I found a Day One bug in some unit test code today that I wrote in 2014, nine years ago. What caused the bug to show up now? I had botched where I had put a thread scheduling yield function call relative to a critical section in the unit test. Apparently this is the first time I have ported this multi-threaded C code to a single-core processor - in this instance, a Raspberry Pi Zero.
This is remarkable. As someone said when I related this story to them, it's not uncommon to uncover bugs in code being ported from single core to multi-core processors, but the opposite transition happens seldom enough that this kind of event is rare.
For most of my career - which began before microprocessors even existed - all such computer chips were single core, that is: capable of executing only a single machine instruction at a time. I started writing this library, Diminuto, for a single core ARM4 processor in 2008. But it didn't take long to migrate to inexpensive ARM and Intel chips that could execute more than one instruction at a time. Today, I routinely use small development and test machines that have four or even eight processor cores. As a former colleague of mine, who I met when I worked in Boulder at the National Center for Atmospheric Research and he with Seymour Cray at Cray Computer Company in Colorado Springs, once remarked, your Raspberry Pi 4B single board computer can, by most metrics, outperform Seymour's last supercomputer, the Cray-3 a.k.a. "The Fish Bowl".
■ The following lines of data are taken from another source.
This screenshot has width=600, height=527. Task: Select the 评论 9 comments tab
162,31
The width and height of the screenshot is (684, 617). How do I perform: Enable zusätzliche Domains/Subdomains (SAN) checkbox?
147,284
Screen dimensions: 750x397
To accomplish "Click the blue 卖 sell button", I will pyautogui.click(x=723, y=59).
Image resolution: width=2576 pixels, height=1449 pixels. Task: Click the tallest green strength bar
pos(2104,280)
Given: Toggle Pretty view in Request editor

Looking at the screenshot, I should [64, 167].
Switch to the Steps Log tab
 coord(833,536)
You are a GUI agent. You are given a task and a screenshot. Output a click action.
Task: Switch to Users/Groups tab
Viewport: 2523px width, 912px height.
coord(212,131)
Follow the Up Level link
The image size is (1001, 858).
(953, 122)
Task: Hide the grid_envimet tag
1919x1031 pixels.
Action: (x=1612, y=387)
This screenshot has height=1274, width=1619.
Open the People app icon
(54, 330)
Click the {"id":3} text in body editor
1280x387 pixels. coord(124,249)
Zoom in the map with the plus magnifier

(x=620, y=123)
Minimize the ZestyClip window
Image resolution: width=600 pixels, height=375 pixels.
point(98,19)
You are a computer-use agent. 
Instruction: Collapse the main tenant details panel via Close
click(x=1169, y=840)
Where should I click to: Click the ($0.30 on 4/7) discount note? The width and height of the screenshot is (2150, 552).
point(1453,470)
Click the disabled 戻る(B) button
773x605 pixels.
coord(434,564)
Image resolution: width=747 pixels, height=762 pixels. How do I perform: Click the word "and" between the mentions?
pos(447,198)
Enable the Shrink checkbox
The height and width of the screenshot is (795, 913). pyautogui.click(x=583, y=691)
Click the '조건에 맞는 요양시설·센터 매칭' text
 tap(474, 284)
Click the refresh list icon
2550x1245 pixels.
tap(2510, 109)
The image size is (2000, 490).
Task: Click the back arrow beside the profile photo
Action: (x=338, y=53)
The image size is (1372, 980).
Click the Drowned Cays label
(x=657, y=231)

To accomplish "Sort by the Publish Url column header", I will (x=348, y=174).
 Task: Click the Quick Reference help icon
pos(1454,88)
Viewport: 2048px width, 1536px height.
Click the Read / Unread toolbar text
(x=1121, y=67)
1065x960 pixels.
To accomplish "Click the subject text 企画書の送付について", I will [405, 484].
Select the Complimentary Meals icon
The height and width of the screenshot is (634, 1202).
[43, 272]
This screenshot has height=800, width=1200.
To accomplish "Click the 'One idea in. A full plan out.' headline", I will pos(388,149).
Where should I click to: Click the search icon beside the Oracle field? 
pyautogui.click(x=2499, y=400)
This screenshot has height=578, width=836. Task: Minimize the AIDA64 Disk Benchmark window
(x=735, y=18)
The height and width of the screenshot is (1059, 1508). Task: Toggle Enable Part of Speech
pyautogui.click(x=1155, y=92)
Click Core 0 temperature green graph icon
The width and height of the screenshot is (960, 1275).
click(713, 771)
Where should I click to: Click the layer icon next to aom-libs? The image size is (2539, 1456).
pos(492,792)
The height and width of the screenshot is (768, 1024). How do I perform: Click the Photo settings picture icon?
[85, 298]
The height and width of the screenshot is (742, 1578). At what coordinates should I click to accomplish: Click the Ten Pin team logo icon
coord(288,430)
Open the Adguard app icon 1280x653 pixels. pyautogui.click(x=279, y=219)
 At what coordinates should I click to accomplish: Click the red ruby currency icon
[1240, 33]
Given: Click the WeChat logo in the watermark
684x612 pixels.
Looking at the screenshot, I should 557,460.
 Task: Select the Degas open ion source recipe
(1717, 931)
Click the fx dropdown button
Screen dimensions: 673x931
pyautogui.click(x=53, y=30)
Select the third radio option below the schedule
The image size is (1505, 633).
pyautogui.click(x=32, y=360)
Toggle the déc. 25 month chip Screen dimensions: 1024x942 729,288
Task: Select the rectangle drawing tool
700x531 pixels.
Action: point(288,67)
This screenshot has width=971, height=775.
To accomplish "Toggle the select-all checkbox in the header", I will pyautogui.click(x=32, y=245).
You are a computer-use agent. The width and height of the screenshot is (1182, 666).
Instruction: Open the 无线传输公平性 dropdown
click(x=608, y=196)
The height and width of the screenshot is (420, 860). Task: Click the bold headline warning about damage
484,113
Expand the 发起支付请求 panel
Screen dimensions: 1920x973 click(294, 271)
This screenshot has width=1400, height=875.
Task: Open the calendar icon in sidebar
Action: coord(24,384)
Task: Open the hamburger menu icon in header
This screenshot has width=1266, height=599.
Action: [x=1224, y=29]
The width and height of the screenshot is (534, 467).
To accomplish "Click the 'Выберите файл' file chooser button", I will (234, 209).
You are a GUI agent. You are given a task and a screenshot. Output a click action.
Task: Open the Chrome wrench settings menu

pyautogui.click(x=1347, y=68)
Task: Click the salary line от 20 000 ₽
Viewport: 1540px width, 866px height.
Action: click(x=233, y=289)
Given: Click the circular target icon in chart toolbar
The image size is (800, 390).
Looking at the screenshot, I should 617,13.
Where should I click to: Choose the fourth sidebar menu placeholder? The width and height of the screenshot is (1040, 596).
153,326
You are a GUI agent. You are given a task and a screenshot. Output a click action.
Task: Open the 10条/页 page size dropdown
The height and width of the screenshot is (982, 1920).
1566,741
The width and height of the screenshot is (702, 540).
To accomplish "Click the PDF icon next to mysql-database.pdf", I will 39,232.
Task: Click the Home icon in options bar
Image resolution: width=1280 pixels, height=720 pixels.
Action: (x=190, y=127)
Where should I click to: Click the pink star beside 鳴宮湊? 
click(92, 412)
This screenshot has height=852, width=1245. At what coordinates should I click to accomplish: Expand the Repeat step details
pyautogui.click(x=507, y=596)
The evolution of multi-core microprocessors was largely motivated by, IMNSHO, the end of Moore's Law, at which point doing stuff in parallel was the only way to produce faster microprocessors... faster, at least, for those applications which could take advantage of them. See also: Amdahl's Law.
Yes, that's a young(er) iteration of me leaning on a Cray-3 in NCAR's computer room at their Mesa Laboratory in Boulder Colorado. Compared to what we can do with computers today, those were the old days, but not necessarily the good old days.